Mutation of Gly195 of the ChlH Subunit of Mg-chelatase Reduces Chlorophyll and Further Disrupts PS II Assembly in a Ycf48-Deficient Strain of Synechocystis sp. PCC 6803

Biogenesis of the photosystems in oxygenic phototrophs requires co-translational insertion of chlorophyll a. The first committed step of chlorophyll a biosynthesis is the insertion of a Mg(2+) ion into the tetrapyrrole intermediate protoporphyrin IX, catalyzed by Mg-chelatase. We have identified a Synechocystis sp. PCC 6803 strain with a spontaneous mutation in chlH that results in a Gly195 to Glu substitution in a conserved region of the catalytic subunit of Mg-chelatase.
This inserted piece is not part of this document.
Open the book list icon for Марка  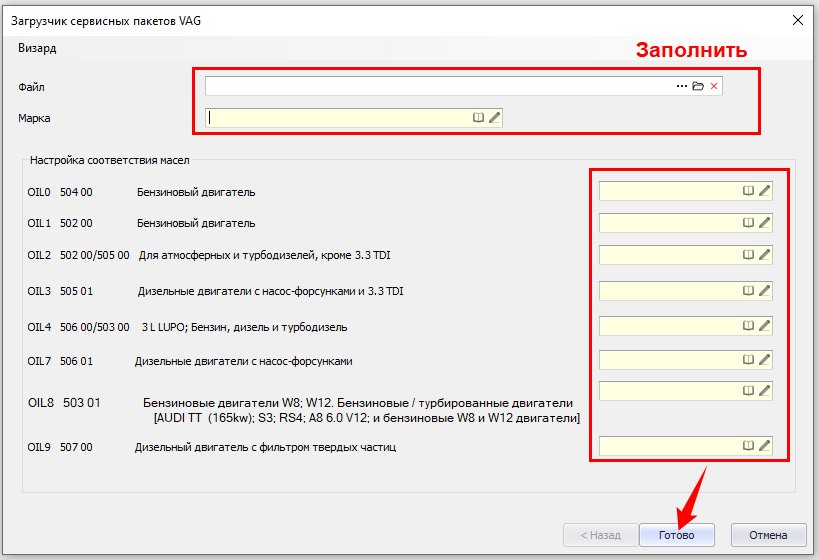479,118
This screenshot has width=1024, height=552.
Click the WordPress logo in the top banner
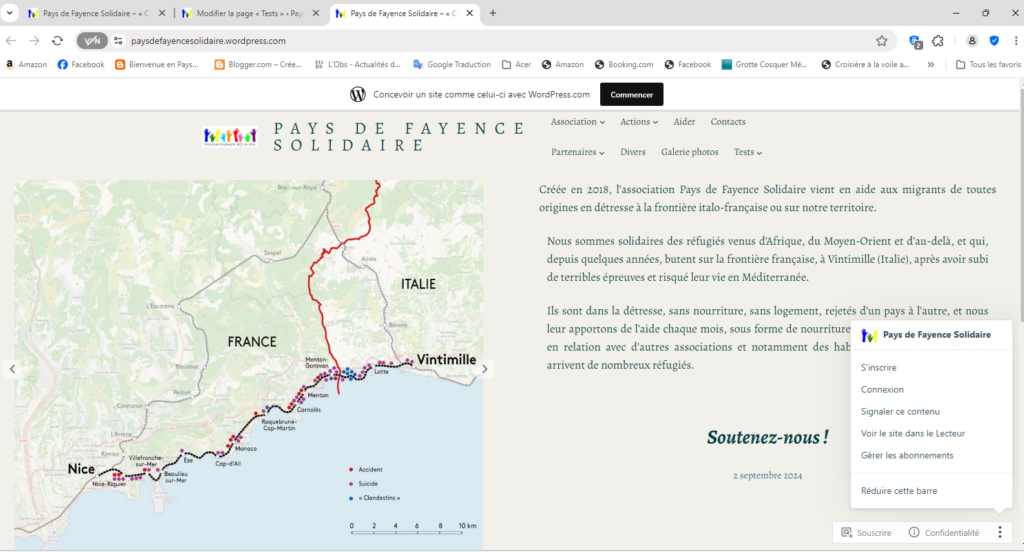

Mutant strains containing the ChlH Gly195 to Glu mutation were generated using a two-step protocol that introduced the chlH gene into a putative neutral site in the chromosome prior to deletion of the native gene. The Gly195 to Glu mutation resulted in strains with decreased chlorophyll a. Deletion of the PS II assembly factor Ycf48 in a strain carrying the ChlH Gly195 to Glu mutation did not grow photoautotrophically. In addition, the ChlH-G195E:ΔYcf48 strain showed impaired PS II activity and decreased assembly of PS II centers in comparison to a ΔYcf48 strain. We suggest decreased chlorophyll in the ChlH-G195E mutant provides a background to screen for the role of assembly factors that are not essential under optimal growth conditions.